A malicious gleam showed for a moment in the Chinaman's eyes. "Welly hard to fo'get one million dollar you squeeze flom me, Trone," he intimated sadly. "Allee welly you fo'get. Me never fo'get."
"It was a clean-cut squeeze, Foo. I forced you under threat of a bankruptcy, notice to sell the ships. I bought them That's all. You had to sell because I had you by the feet. You'd have done the same to me," he half protested. "Why squeal now?"
The big Chinaman sat on a palm tub and moistened another suliu. The throbbing of the mandolins inside seemed to intensify the sudden hostility which had leaped between the two. Foo's face was bent near the sprawling figure at his feet.
"One million dollars," he intoned. "Me wonder how much you give me back now," he added unexpectedly, "if I help save you 'bout dead boy?"
Trones whipped round with a suppressed oath, a sudden light of understanding in his eyes.
"You yellow skunk!
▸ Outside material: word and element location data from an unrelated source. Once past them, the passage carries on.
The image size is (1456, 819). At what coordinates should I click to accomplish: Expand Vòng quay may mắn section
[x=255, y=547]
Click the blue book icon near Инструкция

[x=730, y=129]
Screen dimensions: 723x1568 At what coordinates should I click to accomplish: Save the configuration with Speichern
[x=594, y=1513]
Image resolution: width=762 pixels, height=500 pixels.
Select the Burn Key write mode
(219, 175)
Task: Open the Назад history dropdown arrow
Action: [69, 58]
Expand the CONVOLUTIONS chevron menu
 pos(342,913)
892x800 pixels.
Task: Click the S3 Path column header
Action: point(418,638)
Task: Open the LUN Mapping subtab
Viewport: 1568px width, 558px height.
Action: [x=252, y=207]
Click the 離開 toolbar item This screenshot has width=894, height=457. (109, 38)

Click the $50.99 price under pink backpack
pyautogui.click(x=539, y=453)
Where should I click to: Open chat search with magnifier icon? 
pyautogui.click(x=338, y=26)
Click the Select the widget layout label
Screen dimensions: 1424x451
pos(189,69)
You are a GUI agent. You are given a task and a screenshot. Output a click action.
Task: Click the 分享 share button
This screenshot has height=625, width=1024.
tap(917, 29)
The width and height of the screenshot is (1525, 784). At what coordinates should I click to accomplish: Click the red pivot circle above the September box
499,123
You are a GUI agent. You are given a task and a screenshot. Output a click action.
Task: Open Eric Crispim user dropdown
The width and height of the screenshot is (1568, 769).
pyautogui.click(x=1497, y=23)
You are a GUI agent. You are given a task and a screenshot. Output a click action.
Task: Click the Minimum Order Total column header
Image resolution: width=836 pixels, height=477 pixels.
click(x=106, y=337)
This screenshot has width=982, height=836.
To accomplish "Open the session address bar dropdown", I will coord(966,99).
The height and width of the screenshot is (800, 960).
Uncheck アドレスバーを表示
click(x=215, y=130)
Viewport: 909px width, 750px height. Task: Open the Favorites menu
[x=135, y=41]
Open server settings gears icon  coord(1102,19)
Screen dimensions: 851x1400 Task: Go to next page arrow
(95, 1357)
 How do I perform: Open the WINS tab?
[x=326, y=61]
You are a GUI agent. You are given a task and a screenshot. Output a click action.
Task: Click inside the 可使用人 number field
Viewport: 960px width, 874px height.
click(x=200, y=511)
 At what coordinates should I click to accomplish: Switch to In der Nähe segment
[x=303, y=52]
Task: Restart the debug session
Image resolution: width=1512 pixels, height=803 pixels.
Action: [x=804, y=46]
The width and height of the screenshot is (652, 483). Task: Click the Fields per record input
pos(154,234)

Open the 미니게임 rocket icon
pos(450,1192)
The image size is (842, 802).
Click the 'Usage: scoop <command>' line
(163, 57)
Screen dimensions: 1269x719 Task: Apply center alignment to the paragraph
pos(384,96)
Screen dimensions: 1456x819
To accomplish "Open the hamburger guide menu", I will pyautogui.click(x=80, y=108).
Do you mean to hold me up on an accident of this sort?" he flung out, pointing to the huddled shape on the veranda floor.
The Chinaman filled the air with big gusts of smoke from his suliu.
"You give me back half," he responded without hesitation; "or I smalshe banks allee way flom here to Hongkong!"
Trones grew calmer at this barefaced threat. "You mean—" he began slowly and paused at the Chinaman's uplifted forefinger.
"Yes. This boy, Lo Jin, b'long to temple in Soo Loon, Shai-wai-Yat. Lo Jin big flavorite with allee priests an' Buddha men. If I send wire to China and say big bank manager, Mlister Trone, killee Lo Jin at Fanuti, they wire back say they will put boycott on allee banks b'longin' Mr. Trone. Savvy that?"
Trones was silent. The threat was no idle one. If the news went north that a white banker had killed a member of a sacred guild, the result would be that every Chinese trader and comprador, every trust and syndicate, down to the smallest coolie investor, would transfer their accounts from his bank without warning. Moreover, powerful influences might operate to squeeze him out of existence. The bulk of Trones's investments were incorporated in half a dozen Cantonese and South Manchurian syndicates, and the mere suggestion of a widespread boycott on his investments turned him cold. Therefore he clenched his hands and held back the torrent of abuse that rose to his lips.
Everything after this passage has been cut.